— Work to be completed —
Please output every entry below exactly as written, leaving out any pictures.

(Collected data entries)

-.-.-

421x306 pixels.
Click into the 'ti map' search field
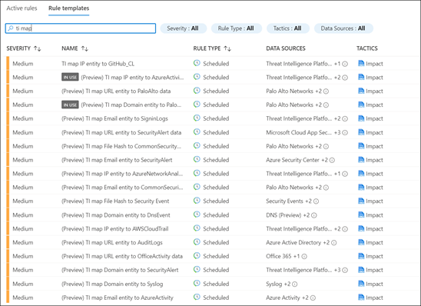pyautogui.click(x=81, y=28)
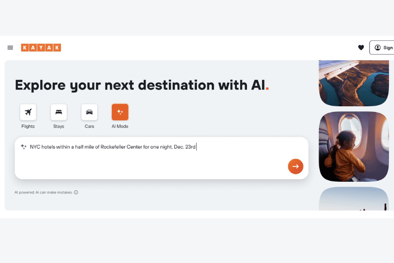Switch to the Cars tab label
394x263 pixels.
coord(89,126)
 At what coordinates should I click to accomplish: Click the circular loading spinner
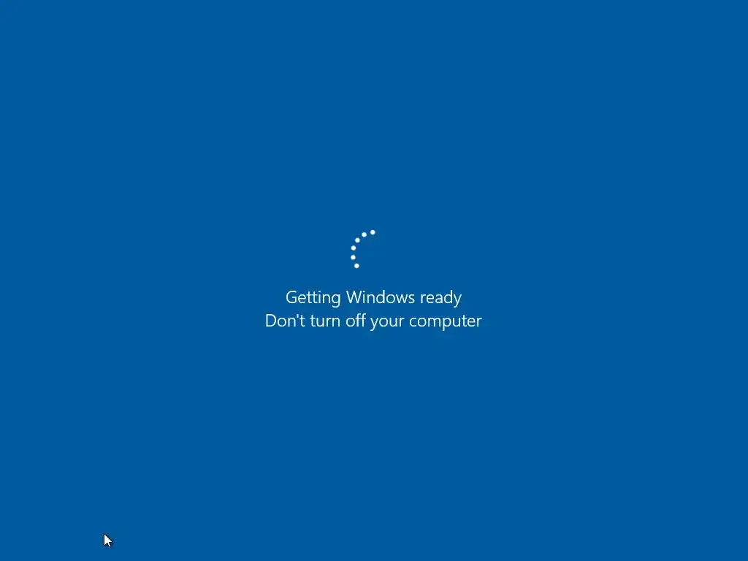click(364, 249)
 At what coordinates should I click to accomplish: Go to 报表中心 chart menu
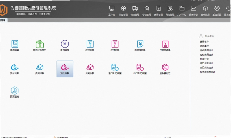pyautogui.click(x=193, y=10)
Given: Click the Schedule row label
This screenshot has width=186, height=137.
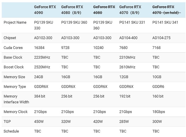Looking at the screenshot, I should (x=11, y=131).
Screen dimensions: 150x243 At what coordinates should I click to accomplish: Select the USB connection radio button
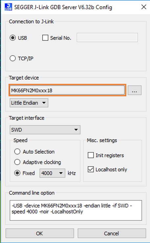click(13, 38)
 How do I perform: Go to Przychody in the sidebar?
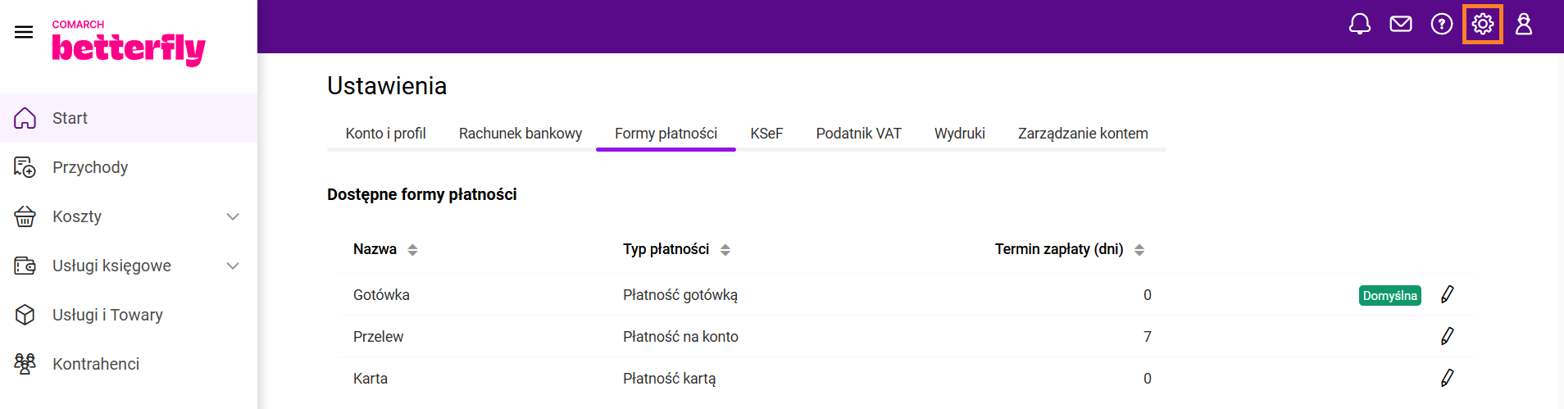(90, 167)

-.-.-

— Task output —
421x306 pixels.
Click into the 'ti map' search field
pyautogui.click(x=81, y=28)
Switch to the Cars tab label
394x263 pixels.
coord(89,126)
 At what coordinates should I click to accomplish: Click the circular loading spinner
click(364, 249)
 At what coordinates should I click to accomplish: Go to 报表中心 chart menu
pyautogui.click(x=193, y=10)
Given: Click the Schedule row label
This screenshot has width=186, height=137.
Looking at the screenshot, I should (x=11, y=131).
Screen dimensions: 150x243 At what coordinates should I click to accomplish: Select the USB connection radio button
click(13, 38)
 How do I perform: Go to Przychody in the sidebar?
(90, 167)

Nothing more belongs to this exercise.